MERIDEN — Jose and Catalina Rivera moved to Meriden in the 1950s, not knowing more than 60 years later they would be sharing scrapbooks of historic newspaper articles and documents covering their years in the city.
A 1987 article announced the appointment of Gladys Labas as assistant principal at Maloney High School, pointing out she was the first Hispanic administrator of a Meriden school. Last year, Labas joined the state Department of Education as director of equity and language.
The couple also has a collection of letters of appointments and endorsements from the local Democratic Town Committee, in which Jose Rivera was involved.
Jose Rivera, 86, moved from Puerto Rico to Meriden in 1953. While in Puerto Rico, he worked in the town of Aguada, where he became friends with Luis Ramos. Ramos moved to Meriden one year before Rivera.

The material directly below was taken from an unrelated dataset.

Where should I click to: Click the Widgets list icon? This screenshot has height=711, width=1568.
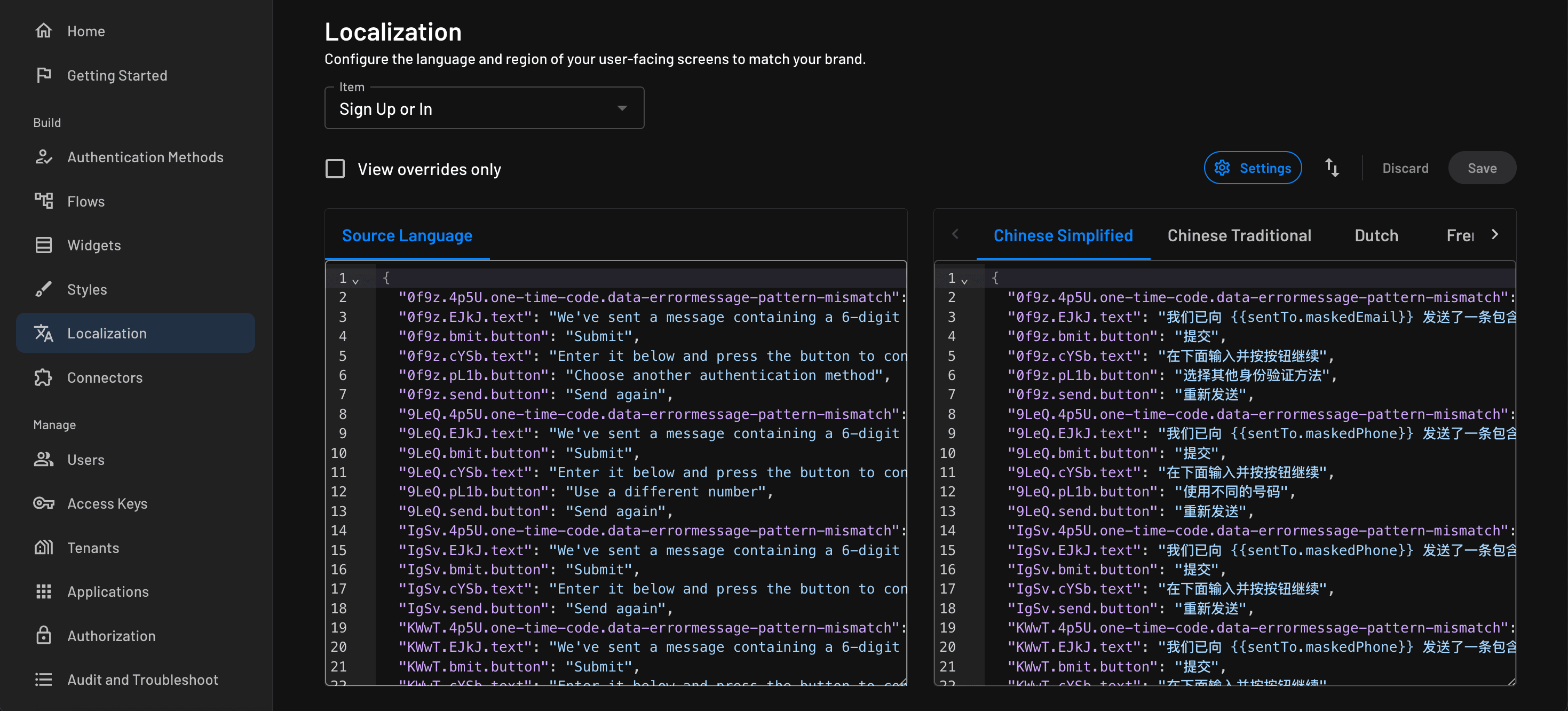(x=43, y=244)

It was never Rivera’s dream to live in the United States, but when Ramos wrote to him about life in Meriden he decided to check it out.
Soon after Rivera moved to Meriden, he started visiting a Puerto Rican restaurant on Pratt Street and heard about a dishwasher job at a diner in Hartford. He started working there from 3 p.m. to 2 a.m., earning 75 cents per hour.

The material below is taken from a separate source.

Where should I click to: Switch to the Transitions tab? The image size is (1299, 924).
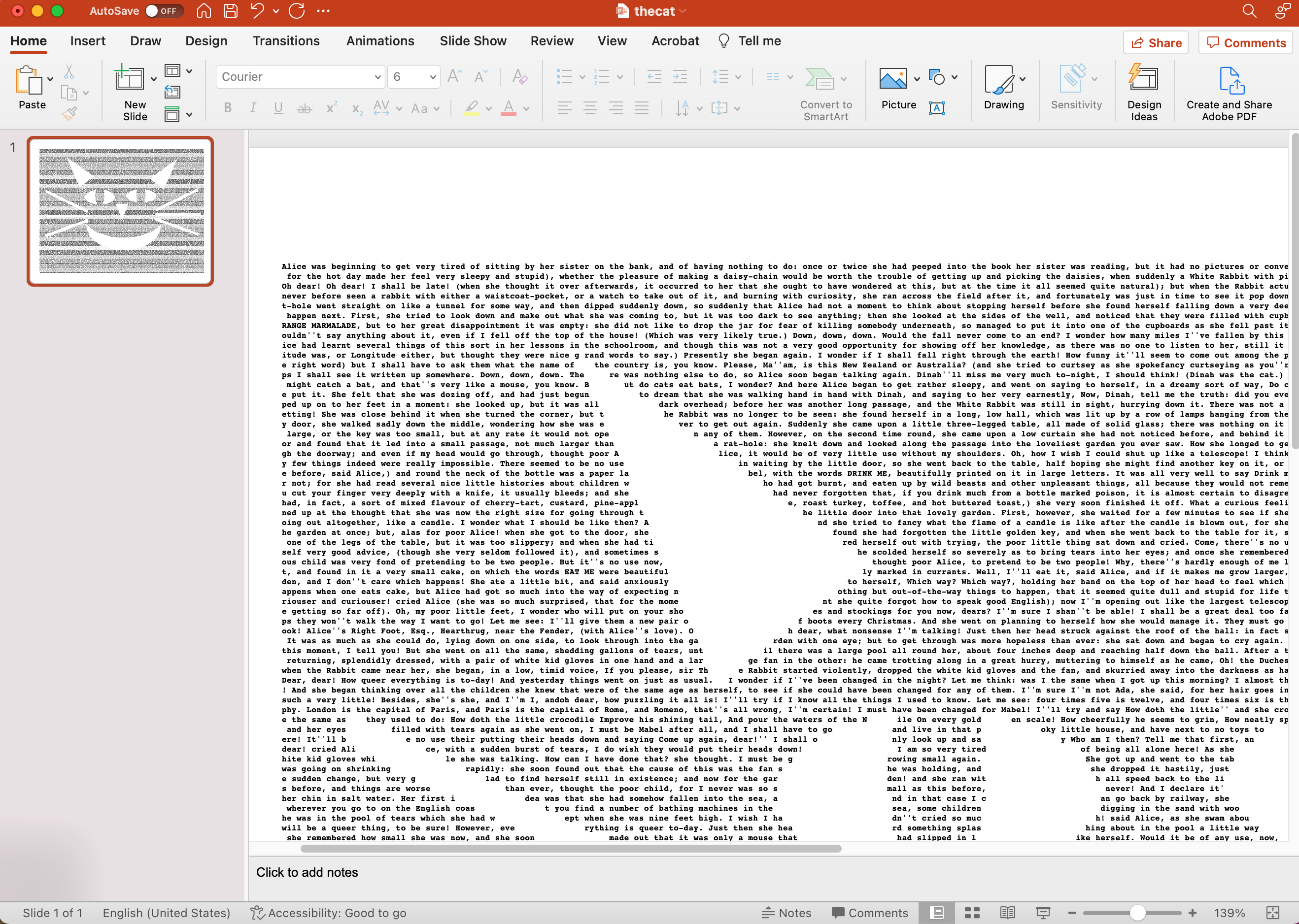tap(286, 40)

That same year Rivera started working in manufacturing. He was the first worker for the Meriden Manufacturing Company and also worked for Pratt & Whitney. In 1998, he retired from Meriden Public Schools, where he worked for 18 years in the maintenance department.
Rivera said he became an active member of the Democratic Town Committee in 1957. He was also on the Commission on Human Rights and worked as a justice of the peace.

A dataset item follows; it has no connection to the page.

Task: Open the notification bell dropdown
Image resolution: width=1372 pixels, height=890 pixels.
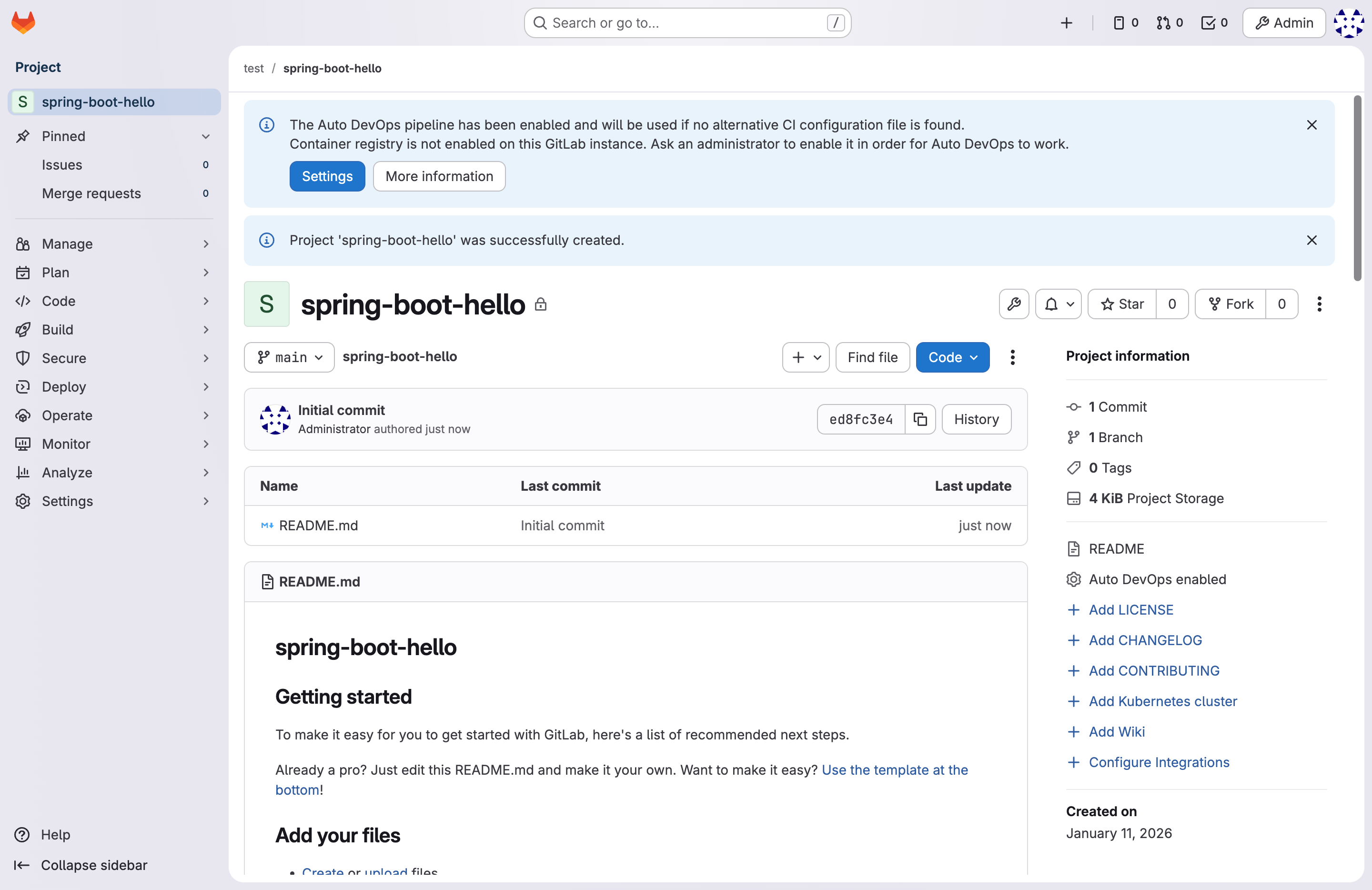Action: point(1058,304)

He wanted to to help the entire Meriden community, including Latinos.
“If I’m Puerto Rican or Latino, I have to watch for my people,” he said.
Catalina Rivera, 84, moved from Cuba to Meriden in 1956 with her parents and siblings to join her uncle who already lived in the U.S. She only knew of two other Cuban families in Meriden when she arrived.
The couple met through common friends that got together for house parties with lots of dancing. They danced together, started a relationship and got married at the start of 1957.
Catalina worked for sewing companies and had her first child in December 1957. They had a second child a couple of years later and purchased their home on Old Farm Road in 1991.
In addition, the couple owned a sewing company that was operated by Catalina from 1985 to 1992 on Pratt Street. After that, they ran the business from home until 1998.
Rivera bought the Record-Journal and its forerunners each day. When he got married, his wife started to cut out articles that were of interest to them. Those articles reflected the achievements of the local Latino communities and other historic events happening in Meriden.
Catalina Rivera said she enjoys the scrapbooks because they help her and her husband remember things they might have forgotten about.
When they were asked what they enjoyed the most about living in Meriden, they both answered “everything.”
For Catalina Rivera, being able to interact with other Latinos was important.
“We worked hard, a lot of hours with effort and everything, but we received the reward,” she said.